Stored data entries
————————

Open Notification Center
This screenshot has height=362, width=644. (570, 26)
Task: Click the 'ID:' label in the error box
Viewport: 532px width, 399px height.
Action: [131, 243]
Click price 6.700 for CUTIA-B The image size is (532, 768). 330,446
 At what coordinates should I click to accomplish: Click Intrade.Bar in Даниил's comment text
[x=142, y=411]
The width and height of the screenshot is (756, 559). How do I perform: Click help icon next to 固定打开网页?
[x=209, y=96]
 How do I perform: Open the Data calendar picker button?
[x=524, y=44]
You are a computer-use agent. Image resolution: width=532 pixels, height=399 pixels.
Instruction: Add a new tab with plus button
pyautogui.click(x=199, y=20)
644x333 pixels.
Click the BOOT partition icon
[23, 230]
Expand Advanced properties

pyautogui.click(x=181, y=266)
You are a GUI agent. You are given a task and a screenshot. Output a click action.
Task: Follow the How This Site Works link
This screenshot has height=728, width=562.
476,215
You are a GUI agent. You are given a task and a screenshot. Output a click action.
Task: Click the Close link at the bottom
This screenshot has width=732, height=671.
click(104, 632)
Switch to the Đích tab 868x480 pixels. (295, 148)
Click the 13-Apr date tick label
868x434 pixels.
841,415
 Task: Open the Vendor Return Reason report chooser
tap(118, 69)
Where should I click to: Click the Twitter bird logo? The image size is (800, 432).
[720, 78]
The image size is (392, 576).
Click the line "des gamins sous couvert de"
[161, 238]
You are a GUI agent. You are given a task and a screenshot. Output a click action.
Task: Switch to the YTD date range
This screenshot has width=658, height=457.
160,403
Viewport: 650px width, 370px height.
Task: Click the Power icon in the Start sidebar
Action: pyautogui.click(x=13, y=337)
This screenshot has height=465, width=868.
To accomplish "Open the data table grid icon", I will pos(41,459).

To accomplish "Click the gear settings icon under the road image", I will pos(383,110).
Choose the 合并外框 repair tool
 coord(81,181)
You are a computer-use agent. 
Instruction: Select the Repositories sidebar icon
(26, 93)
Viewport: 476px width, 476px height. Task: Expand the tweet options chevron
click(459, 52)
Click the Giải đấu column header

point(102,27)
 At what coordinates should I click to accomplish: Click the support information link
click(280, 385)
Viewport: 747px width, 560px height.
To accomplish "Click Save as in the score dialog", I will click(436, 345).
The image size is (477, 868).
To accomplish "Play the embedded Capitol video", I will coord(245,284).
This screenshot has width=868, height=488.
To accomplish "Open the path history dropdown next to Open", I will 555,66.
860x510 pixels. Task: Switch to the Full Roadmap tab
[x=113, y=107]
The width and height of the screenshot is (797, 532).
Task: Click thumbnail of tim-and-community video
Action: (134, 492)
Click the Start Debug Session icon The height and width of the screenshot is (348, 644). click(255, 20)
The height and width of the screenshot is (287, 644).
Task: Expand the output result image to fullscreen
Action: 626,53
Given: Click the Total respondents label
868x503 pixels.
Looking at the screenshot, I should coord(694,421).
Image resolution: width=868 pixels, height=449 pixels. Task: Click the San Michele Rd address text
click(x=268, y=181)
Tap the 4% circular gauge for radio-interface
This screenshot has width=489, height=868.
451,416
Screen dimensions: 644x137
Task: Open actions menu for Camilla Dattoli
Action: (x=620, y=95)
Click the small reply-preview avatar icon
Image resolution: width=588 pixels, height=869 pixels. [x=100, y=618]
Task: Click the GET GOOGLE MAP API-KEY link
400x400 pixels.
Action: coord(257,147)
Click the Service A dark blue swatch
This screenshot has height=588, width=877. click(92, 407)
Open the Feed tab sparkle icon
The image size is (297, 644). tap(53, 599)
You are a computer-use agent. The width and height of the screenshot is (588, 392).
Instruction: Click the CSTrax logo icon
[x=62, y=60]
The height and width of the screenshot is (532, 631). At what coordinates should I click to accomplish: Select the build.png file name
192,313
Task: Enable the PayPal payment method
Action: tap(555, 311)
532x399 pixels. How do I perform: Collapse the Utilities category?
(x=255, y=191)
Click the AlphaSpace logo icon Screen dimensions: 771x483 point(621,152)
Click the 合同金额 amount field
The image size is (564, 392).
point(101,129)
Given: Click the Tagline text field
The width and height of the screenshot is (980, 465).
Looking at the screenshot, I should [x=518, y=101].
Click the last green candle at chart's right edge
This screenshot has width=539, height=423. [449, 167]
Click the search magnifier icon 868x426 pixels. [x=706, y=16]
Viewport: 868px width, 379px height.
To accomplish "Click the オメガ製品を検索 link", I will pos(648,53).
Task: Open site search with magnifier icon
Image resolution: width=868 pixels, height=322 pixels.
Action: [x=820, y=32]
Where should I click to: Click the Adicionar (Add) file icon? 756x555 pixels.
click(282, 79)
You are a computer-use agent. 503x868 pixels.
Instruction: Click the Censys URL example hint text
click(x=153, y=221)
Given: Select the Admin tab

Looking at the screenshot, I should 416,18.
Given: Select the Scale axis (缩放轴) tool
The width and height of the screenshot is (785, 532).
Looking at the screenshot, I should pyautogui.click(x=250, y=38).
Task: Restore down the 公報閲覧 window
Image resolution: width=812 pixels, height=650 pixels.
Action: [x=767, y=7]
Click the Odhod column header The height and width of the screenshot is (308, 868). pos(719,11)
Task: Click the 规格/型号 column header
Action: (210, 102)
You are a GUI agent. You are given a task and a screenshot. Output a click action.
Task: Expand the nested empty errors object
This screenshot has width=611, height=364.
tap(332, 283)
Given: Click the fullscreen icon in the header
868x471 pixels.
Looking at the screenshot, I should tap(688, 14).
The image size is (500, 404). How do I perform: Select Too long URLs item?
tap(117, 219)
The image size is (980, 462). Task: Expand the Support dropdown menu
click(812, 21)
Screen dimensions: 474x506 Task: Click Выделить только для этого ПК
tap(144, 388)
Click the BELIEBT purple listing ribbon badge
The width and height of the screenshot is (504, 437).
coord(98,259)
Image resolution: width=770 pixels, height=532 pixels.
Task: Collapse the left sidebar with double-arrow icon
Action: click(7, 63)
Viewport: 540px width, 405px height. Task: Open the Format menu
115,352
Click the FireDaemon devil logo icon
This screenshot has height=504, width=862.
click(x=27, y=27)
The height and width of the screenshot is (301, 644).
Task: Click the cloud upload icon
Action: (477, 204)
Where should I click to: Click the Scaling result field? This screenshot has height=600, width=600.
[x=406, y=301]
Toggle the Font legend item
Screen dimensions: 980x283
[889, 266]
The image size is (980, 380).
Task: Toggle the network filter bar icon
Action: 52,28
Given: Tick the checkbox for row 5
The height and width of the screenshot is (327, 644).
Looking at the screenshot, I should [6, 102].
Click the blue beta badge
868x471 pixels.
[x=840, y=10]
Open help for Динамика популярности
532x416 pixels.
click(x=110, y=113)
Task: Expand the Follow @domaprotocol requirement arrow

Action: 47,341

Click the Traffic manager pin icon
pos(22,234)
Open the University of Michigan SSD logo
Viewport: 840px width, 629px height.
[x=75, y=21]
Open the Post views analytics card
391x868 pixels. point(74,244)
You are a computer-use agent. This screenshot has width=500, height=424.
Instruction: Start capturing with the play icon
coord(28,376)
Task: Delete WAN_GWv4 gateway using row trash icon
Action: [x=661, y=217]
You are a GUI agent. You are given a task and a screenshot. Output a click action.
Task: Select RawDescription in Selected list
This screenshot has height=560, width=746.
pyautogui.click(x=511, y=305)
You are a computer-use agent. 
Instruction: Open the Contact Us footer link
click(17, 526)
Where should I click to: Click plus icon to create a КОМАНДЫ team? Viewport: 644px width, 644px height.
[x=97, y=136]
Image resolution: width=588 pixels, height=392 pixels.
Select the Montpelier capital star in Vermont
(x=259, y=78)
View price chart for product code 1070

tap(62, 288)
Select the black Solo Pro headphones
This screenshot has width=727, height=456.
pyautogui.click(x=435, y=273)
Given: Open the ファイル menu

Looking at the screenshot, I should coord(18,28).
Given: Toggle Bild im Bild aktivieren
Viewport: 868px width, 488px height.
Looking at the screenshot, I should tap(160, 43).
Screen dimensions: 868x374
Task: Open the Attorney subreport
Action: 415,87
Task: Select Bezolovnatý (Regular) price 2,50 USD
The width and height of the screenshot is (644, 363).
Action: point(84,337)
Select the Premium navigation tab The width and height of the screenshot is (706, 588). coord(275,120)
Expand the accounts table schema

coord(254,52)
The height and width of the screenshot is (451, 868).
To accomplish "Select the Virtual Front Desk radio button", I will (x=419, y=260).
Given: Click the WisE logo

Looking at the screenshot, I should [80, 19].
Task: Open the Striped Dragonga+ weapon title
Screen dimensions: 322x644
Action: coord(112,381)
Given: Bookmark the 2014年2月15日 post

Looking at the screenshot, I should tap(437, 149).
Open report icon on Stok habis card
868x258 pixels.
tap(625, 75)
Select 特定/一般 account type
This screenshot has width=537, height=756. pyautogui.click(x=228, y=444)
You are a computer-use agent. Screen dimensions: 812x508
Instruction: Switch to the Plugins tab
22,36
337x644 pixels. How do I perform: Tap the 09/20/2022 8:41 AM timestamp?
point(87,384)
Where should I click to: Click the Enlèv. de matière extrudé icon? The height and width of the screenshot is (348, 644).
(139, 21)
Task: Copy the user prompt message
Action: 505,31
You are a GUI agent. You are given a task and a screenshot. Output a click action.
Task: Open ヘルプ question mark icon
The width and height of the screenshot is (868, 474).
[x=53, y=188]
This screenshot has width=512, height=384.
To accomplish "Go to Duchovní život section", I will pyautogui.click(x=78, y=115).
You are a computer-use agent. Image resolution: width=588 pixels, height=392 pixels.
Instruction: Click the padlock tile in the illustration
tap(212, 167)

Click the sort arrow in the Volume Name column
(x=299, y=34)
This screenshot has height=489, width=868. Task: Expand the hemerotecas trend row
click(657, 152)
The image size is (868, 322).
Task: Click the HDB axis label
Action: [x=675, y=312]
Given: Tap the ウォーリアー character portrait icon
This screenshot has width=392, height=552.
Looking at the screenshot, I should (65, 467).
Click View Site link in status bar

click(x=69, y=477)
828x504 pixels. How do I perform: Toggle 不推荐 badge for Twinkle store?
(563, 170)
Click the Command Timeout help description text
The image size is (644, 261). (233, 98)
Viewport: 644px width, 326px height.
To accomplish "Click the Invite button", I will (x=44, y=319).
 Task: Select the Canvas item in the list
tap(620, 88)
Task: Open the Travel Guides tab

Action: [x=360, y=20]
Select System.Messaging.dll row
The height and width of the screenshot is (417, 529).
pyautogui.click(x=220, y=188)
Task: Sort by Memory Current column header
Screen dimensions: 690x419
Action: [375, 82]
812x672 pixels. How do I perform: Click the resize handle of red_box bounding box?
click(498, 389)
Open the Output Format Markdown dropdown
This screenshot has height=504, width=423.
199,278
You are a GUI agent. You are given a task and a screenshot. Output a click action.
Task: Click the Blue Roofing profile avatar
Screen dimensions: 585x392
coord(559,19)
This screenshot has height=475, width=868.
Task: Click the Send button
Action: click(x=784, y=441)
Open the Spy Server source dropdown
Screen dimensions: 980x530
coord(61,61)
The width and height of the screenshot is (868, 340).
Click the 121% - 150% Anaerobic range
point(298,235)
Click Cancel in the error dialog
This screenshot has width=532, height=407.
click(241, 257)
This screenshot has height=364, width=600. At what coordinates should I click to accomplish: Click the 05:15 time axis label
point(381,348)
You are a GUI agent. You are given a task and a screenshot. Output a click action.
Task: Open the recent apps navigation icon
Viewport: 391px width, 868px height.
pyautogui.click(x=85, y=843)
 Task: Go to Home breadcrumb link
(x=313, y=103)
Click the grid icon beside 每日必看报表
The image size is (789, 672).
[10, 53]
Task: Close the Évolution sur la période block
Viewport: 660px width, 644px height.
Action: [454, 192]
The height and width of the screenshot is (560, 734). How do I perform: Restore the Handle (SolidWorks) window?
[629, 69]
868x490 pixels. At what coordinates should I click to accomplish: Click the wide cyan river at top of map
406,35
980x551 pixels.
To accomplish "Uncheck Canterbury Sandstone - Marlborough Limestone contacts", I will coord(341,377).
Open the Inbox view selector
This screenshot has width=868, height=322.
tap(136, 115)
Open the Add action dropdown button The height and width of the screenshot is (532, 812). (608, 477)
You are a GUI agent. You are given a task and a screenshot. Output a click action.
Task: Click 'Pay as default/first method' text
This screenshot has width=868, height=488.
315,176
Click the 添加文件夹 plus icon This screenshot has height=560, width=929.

————————

Exercise instructions ::
Lines above that have "magnifier": copy each of them.

Output of the task ::
Click the search magnifier icon 868x426 pixels. [x=706, y=16]
Task: Open site search with magnifier icon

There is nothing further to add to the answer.